Instructions to follow: Give the number of lines in the material below where the word "Task" shows up, without anything else.

"""

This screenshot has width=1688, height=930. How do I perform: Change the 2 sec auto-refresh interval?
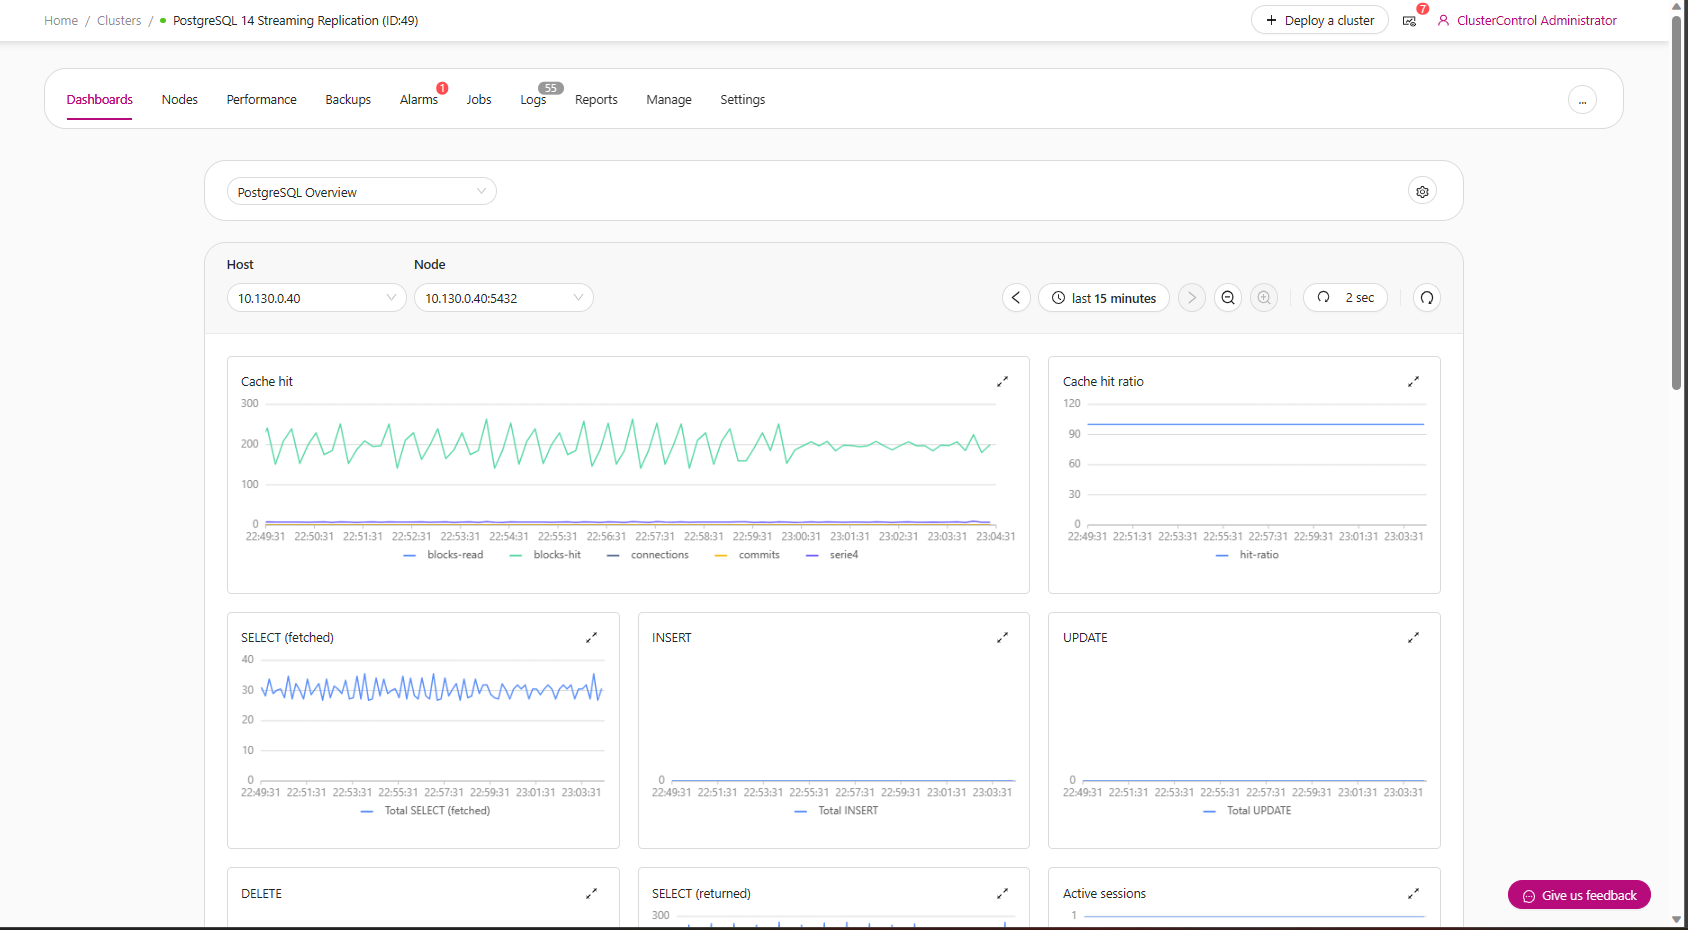(x=1345, y=297)
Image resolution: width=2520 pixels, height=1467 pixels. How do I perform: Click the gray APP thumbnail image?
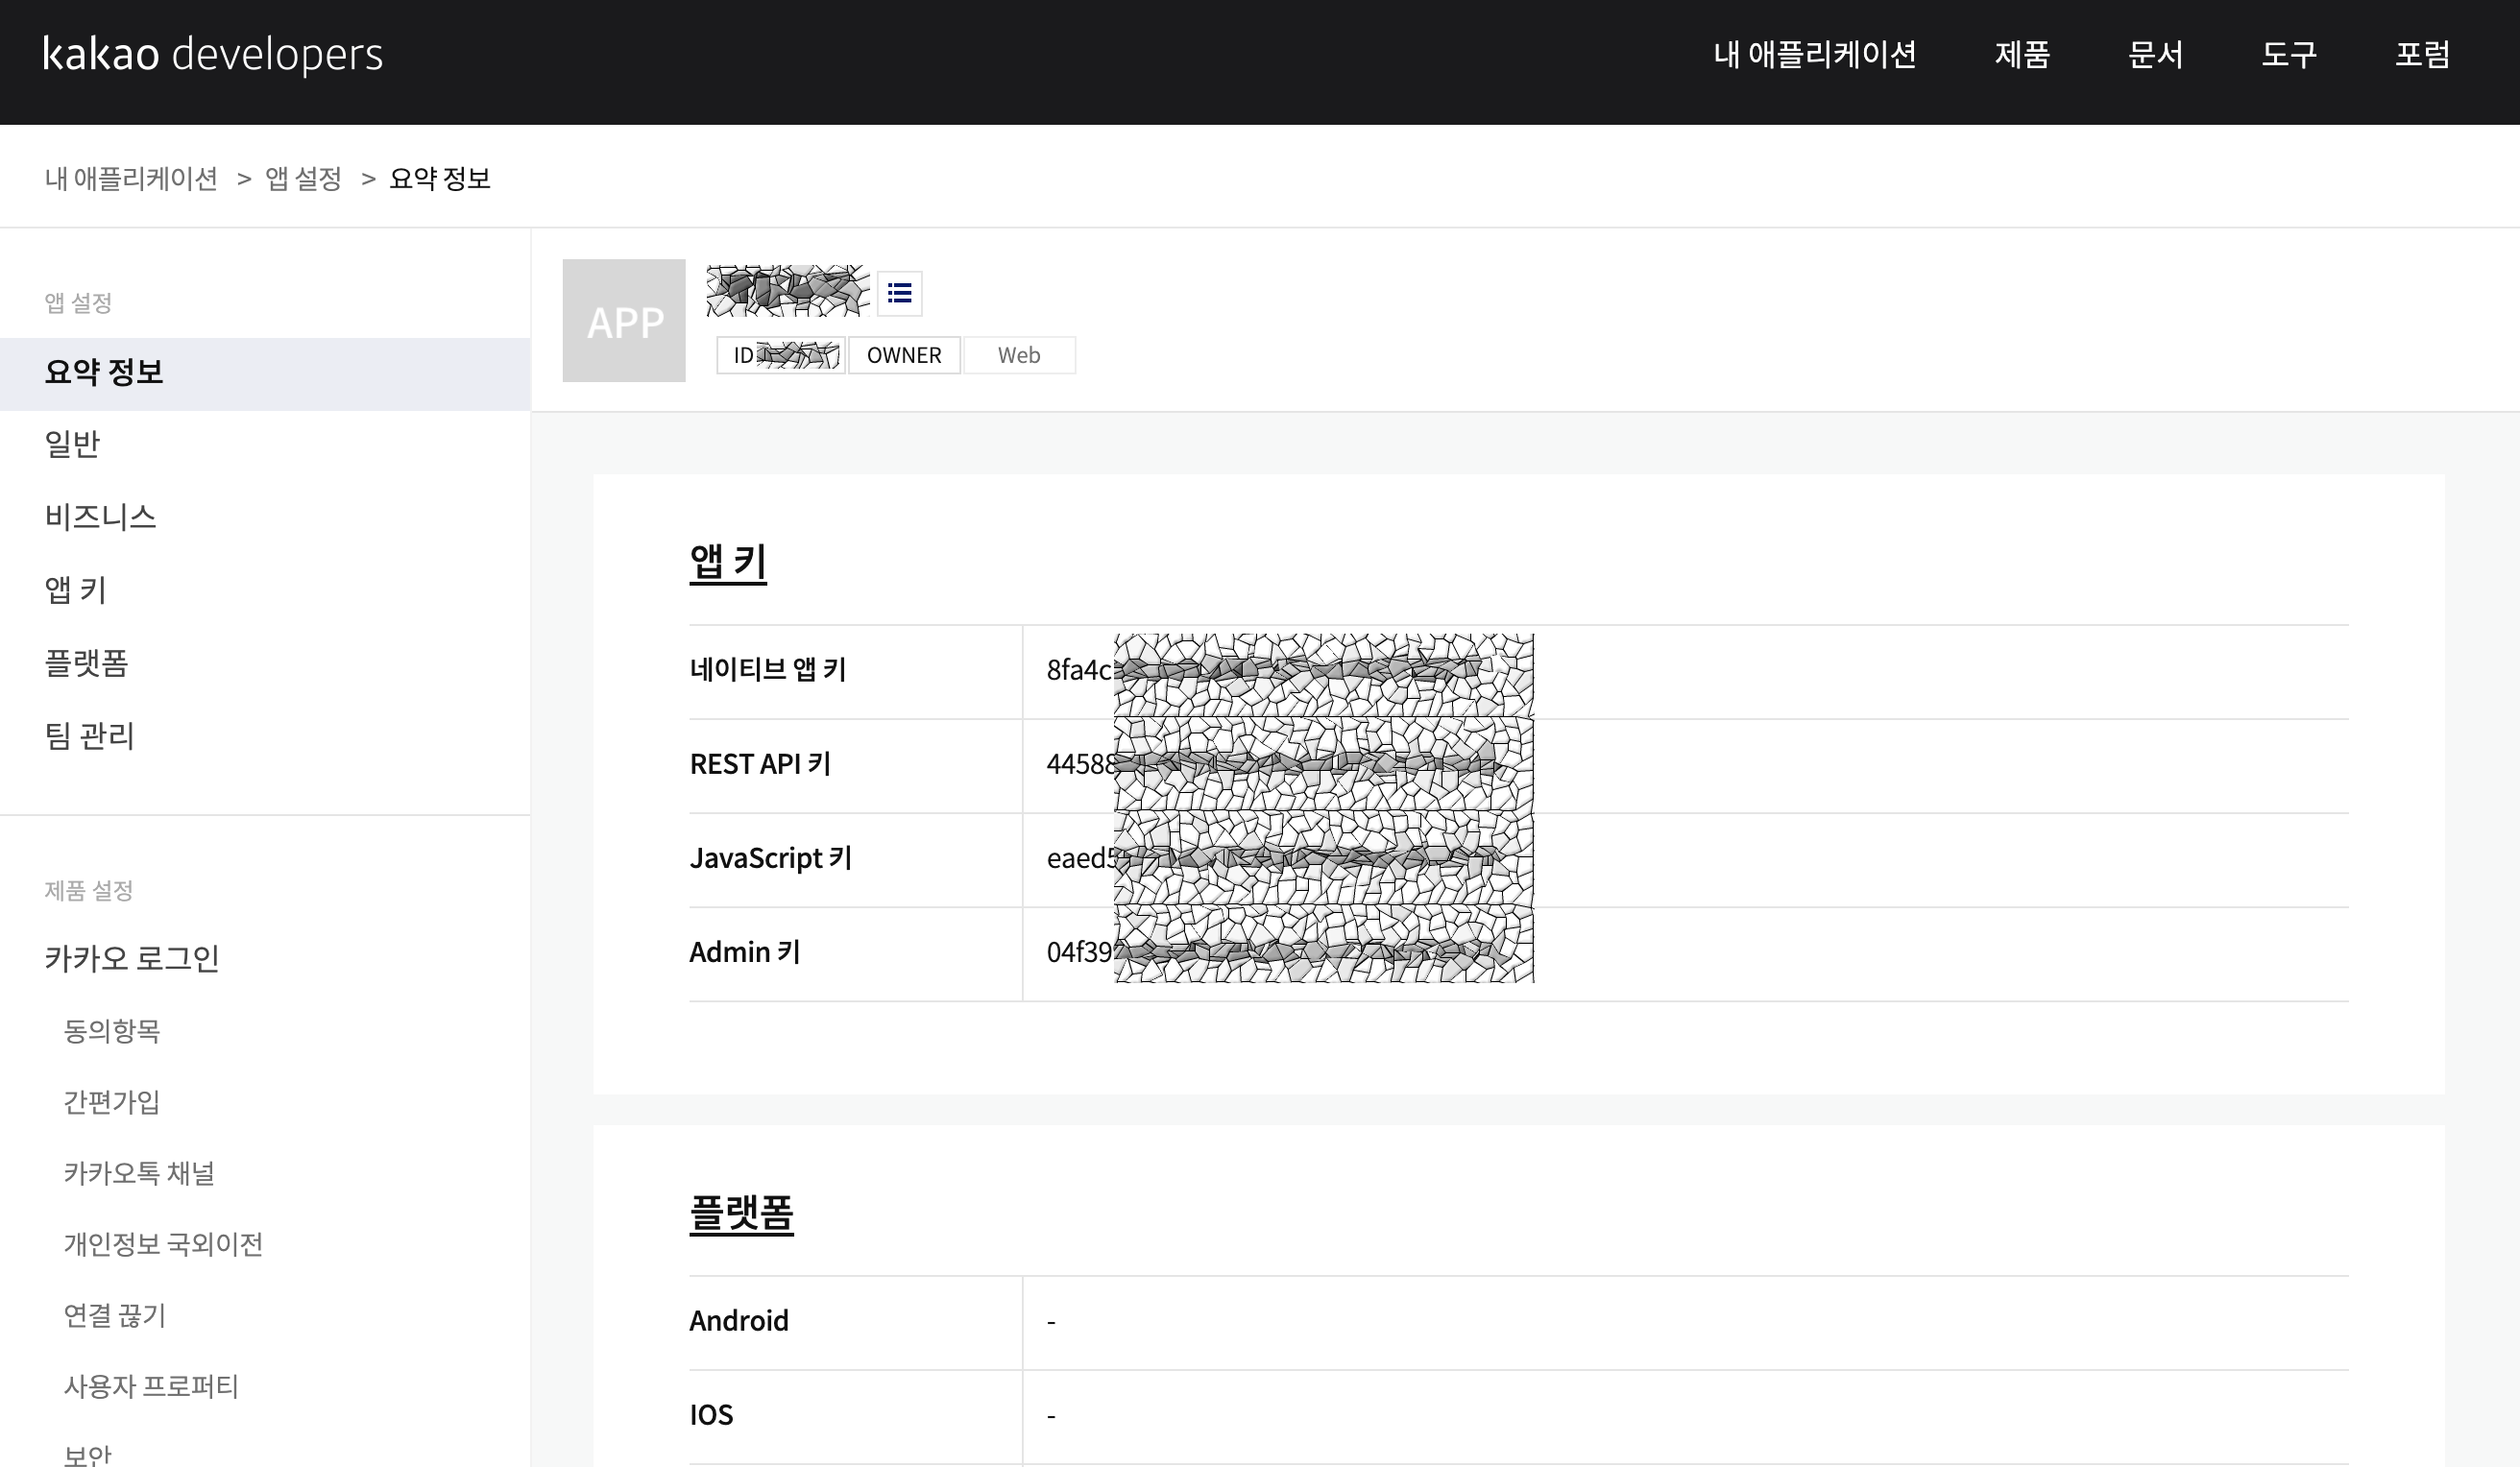pos(624,320)
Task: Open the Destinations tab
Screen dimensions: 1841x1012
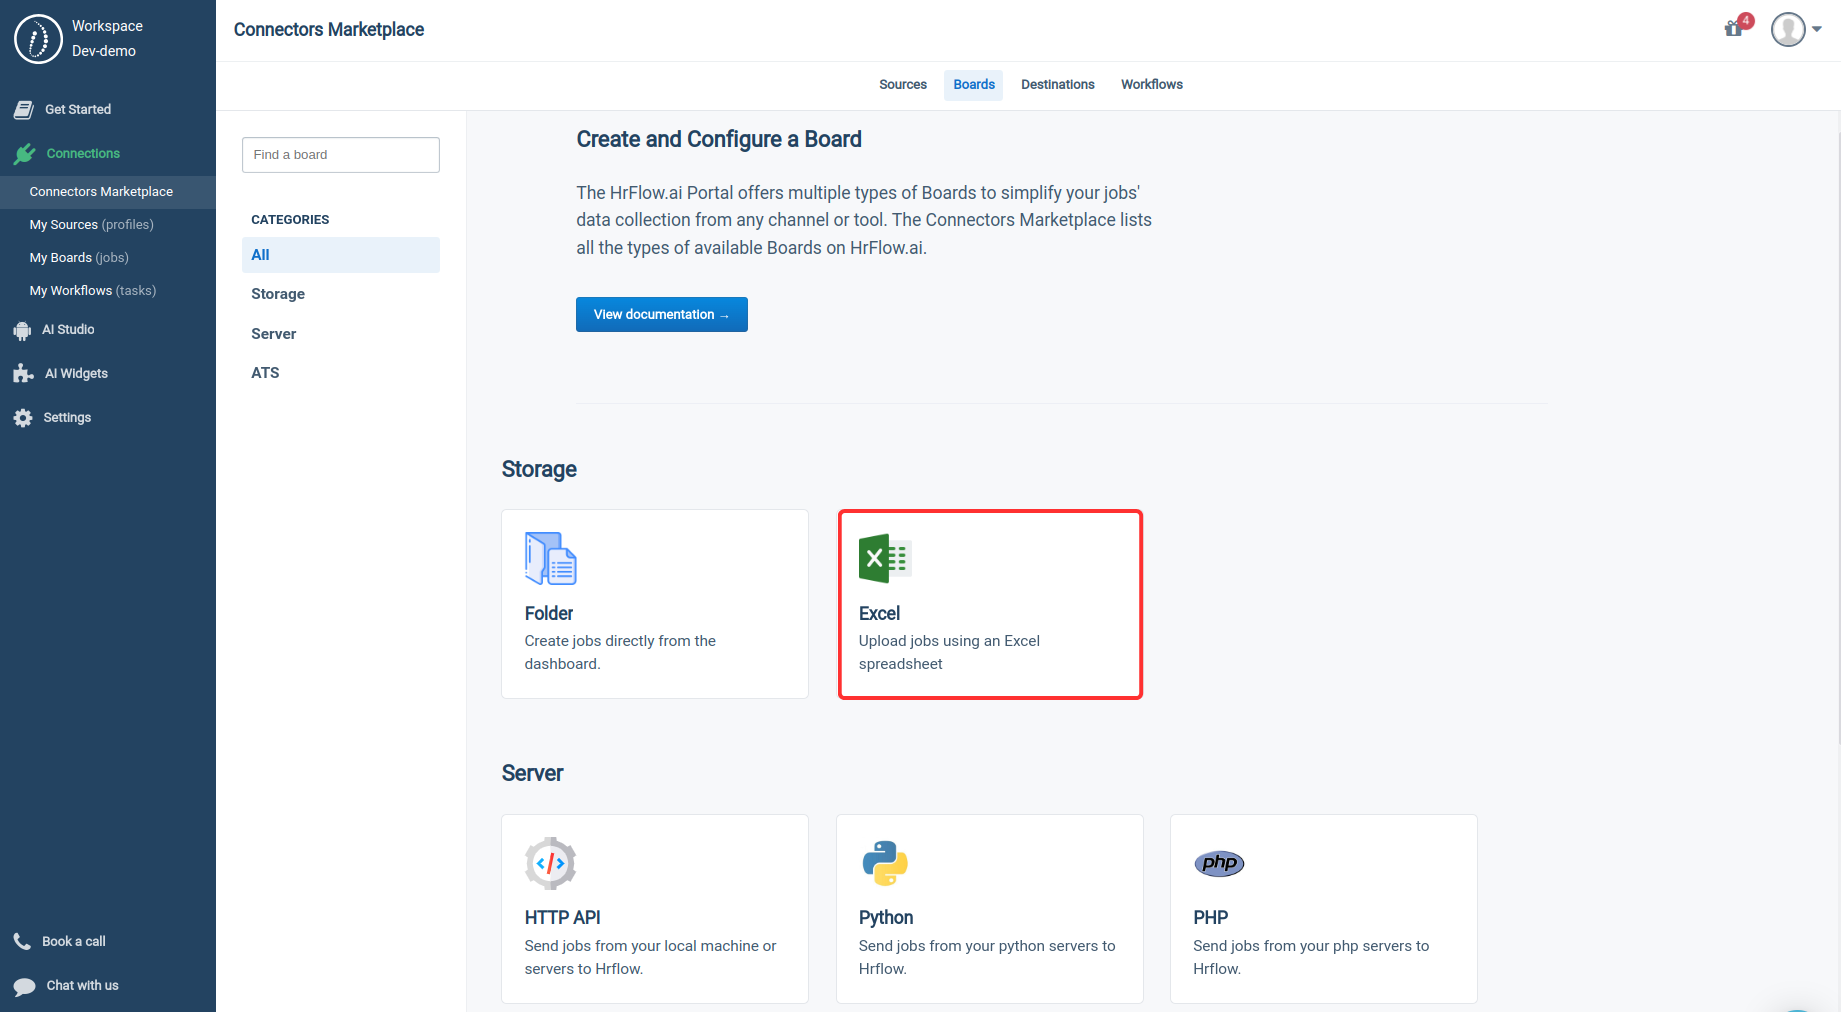Action: (1057, 84)
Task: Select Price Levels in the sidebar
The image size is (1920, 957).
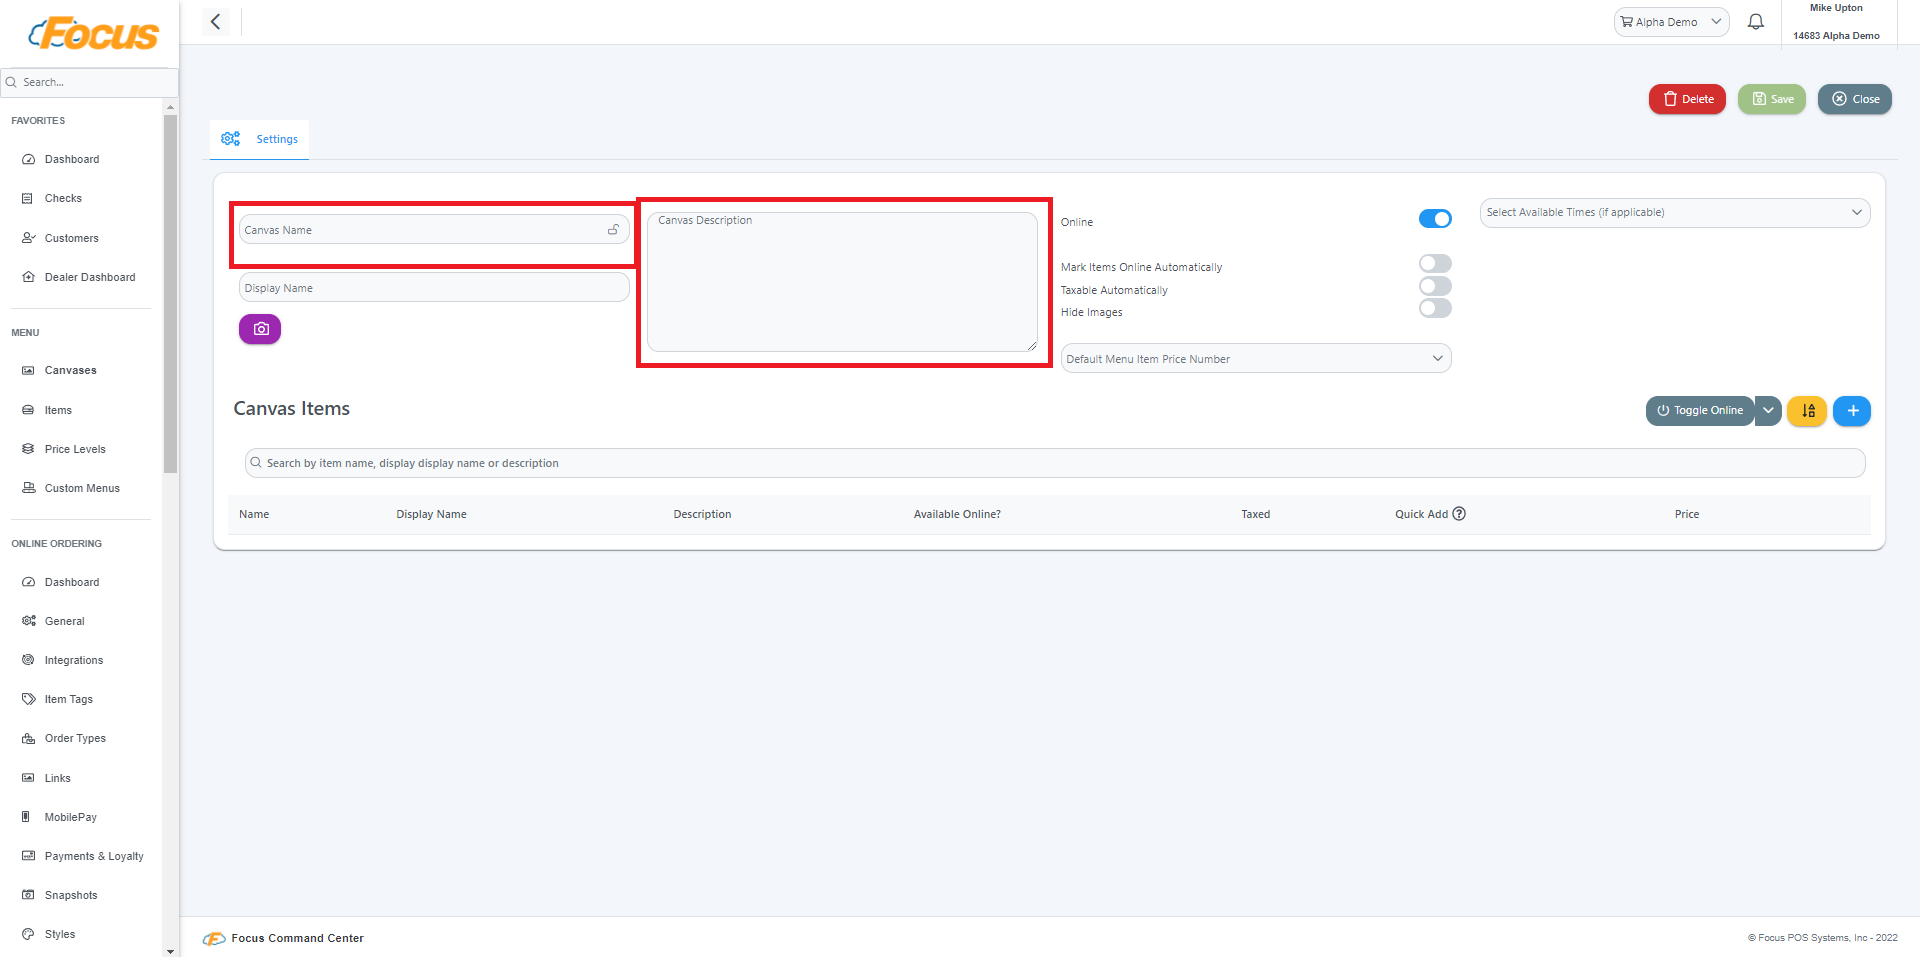Action: (74, 449)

"""

Answer: 2